* **Supplied passage**:

......

Proletarian Internationalism and support for the revolution in Nepal

Regarding the international situation, Gaurav in The Worker #12 writes that the Nepalese revolution is part of the world revolution and is therefore responsible for serving the world revolution. However, it is also deserving of assistance. He writes that “it will be definitely an unfortunate event if the revolutionary forces and people do not support the revolution in Nepal especially when the imperialists and reactionaries of the world are very much involved in sabotaging the revolution in a legal way as far as it is possible.”

The revolution in Nepal has posed many questions. The course followed so far has received some opposition. There are indeed many questions to be asked on various issues, questions which should be raised and certain criticisms also that must be aired in the spirit of ‘letting one hundred flowers bloom’. However, we believe that all these questions and criticisms must be made on the basis of the unity with which the revolutionary people around the world share. While in discussion with the comrades in Nepal, who are experiencing the twists and turns of the struggle there on a daily basis, we should aim for a higher level of unity, a higher level of understanding.

It seemed evident to us that the UCPN(M) had compromised on many issues so far, not least the placing of the PLA in cantonments and the dissolution, in name at least, of the base areas. Yet on the crucial points the party will not compromise. The de-arming of the PLA is one such issue, and the need to smash the semi-feudal, semi-colonial state is another.

Now that the third People’s Movement is starting to loom on the horizon, and with it the renewed danger of direct foreign intervention in Nepal, it is important that revolutionaries all around the world unite to support the struggle of the Nepalese people against feudalism and imperialism – the struggle that is led by the UCPN(M). In the great success of the People’s War and the course of the struggle so far, we also believe there are many theoretical and practical lessons that revolutionaries can gain from studying the revolution in Nepal. And as the time is getting closer towards the potential success of NDR, the responsibility of Maoists and all anti-imperialists around the world towards organisation of activities in whichever country they are in to support the Nepali people at this time, against the reactionaries within Nepal but principally against imperialism and Indian expansionism, is greater than ever.

......

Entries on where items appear
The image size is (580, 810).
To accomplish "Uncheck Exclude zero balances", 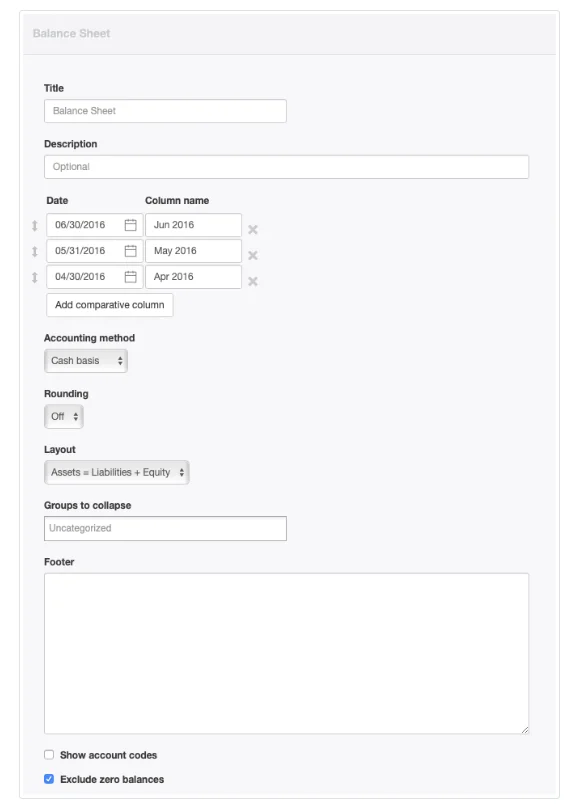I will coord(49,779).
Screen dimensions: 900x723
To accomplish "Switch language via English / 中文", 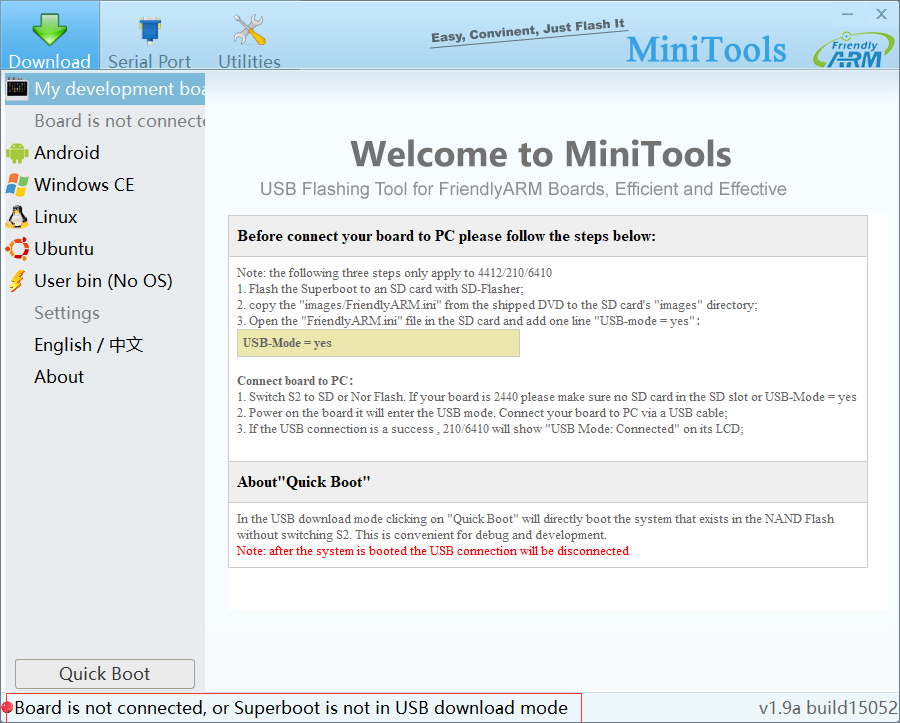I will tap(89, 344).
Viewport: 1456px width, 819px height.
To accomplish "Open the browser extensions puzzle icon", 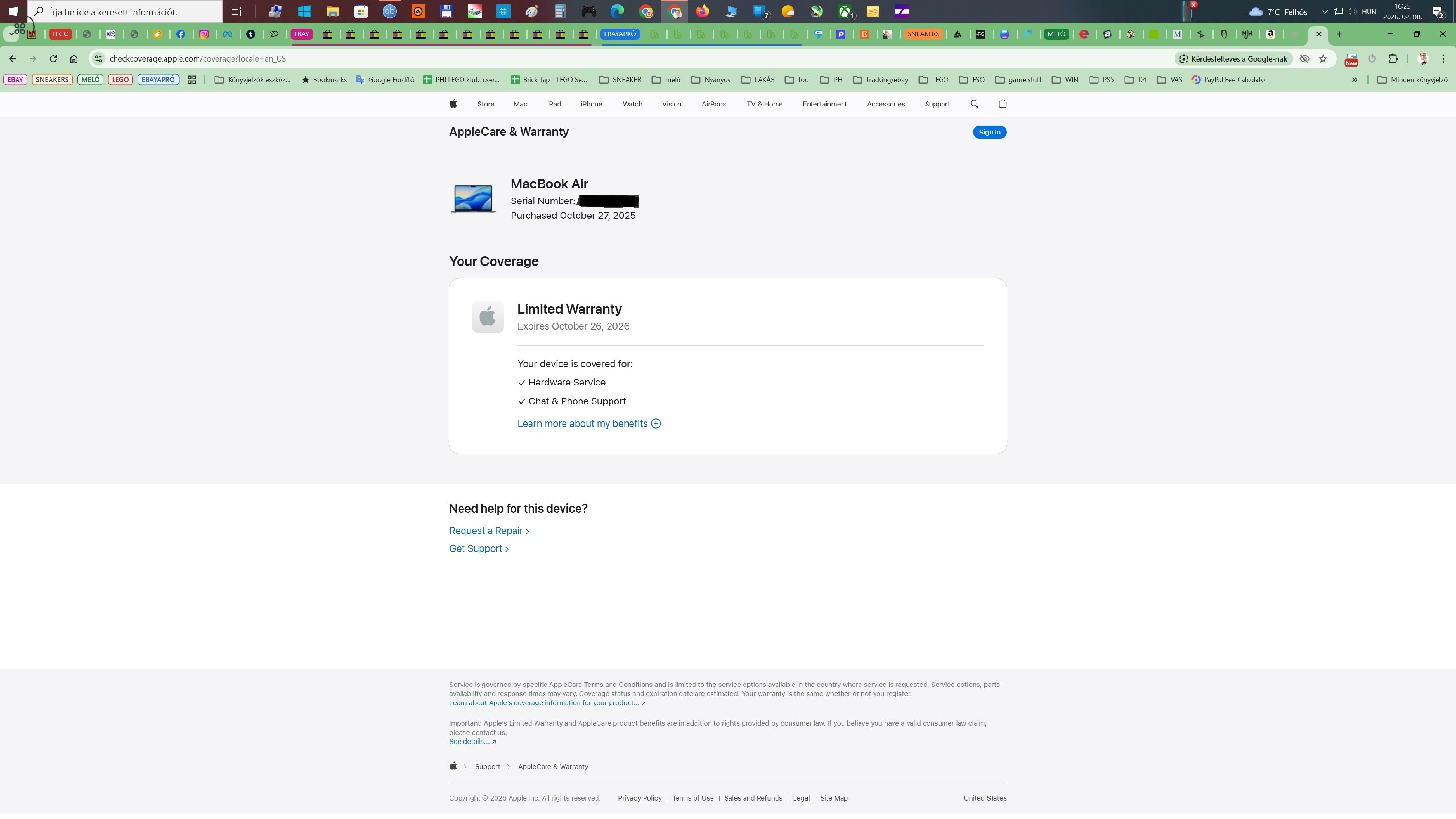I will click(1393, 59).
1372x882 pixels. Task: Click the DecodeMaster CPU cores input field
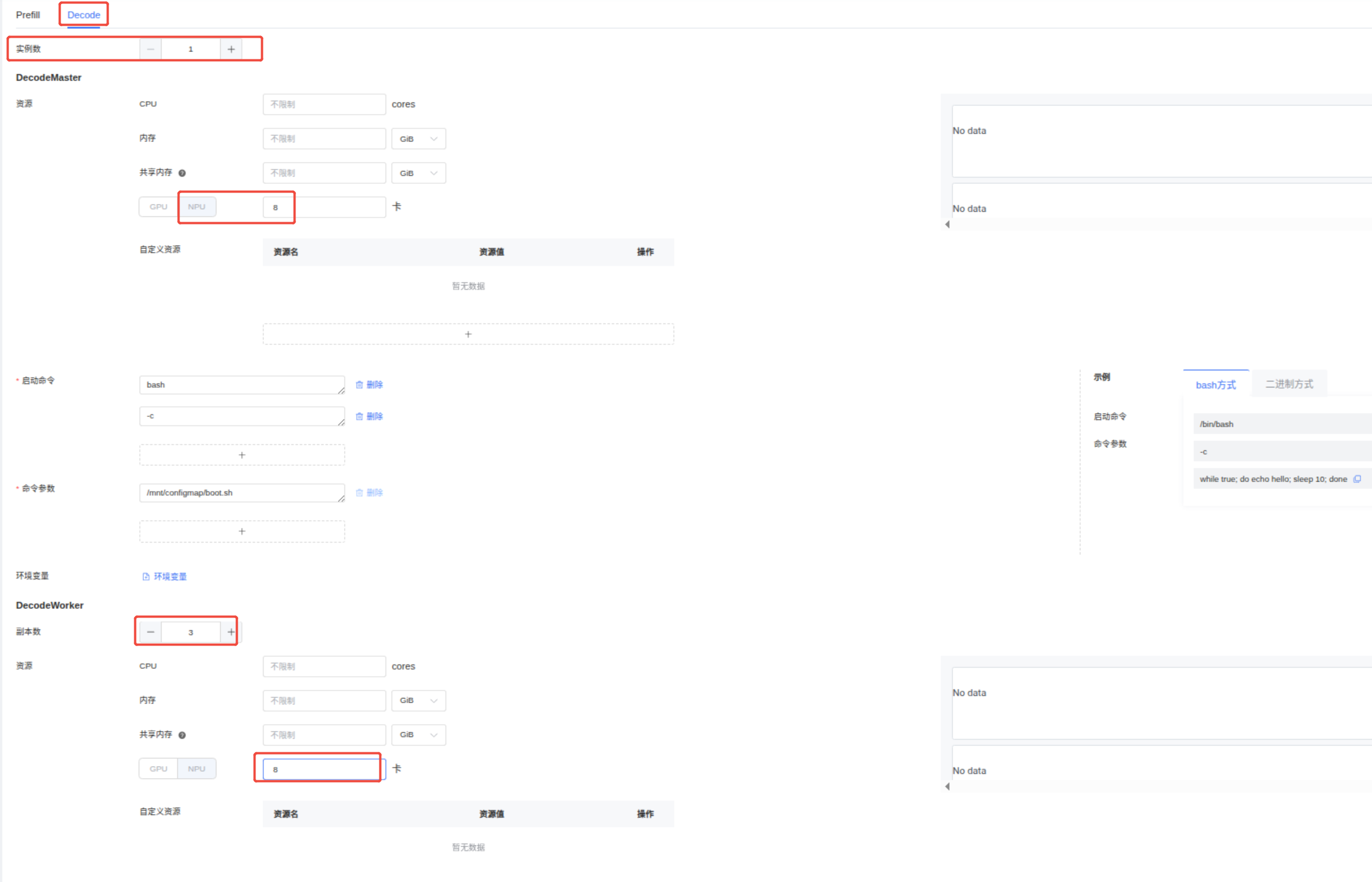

......

* **What to work on**:
Reproduce the text on the revolution in Nepal, starting at "The revolution in Nepal has" and ending at "level of understanding.", and substitute "resistance" for "opposition".

* **Correct output**:
The revolution in Nepal has posed many questions. The course followed so far has received some resistance. There are indeed many questions to be asked on various issues, questions which should be raised and certain criticisms also that must be aired in the spirit of ‘letting one hundred flowers bloom’. However, we believe that all these questions and criticisms must be made on the basis of the unity with which the revolutionary people around the world share. While in discussion with the comrades in Nepal, who are experiencing the twists and turns of the struggle there on a daily basis, we should aim for a higher level of unity, a higher level of understanding.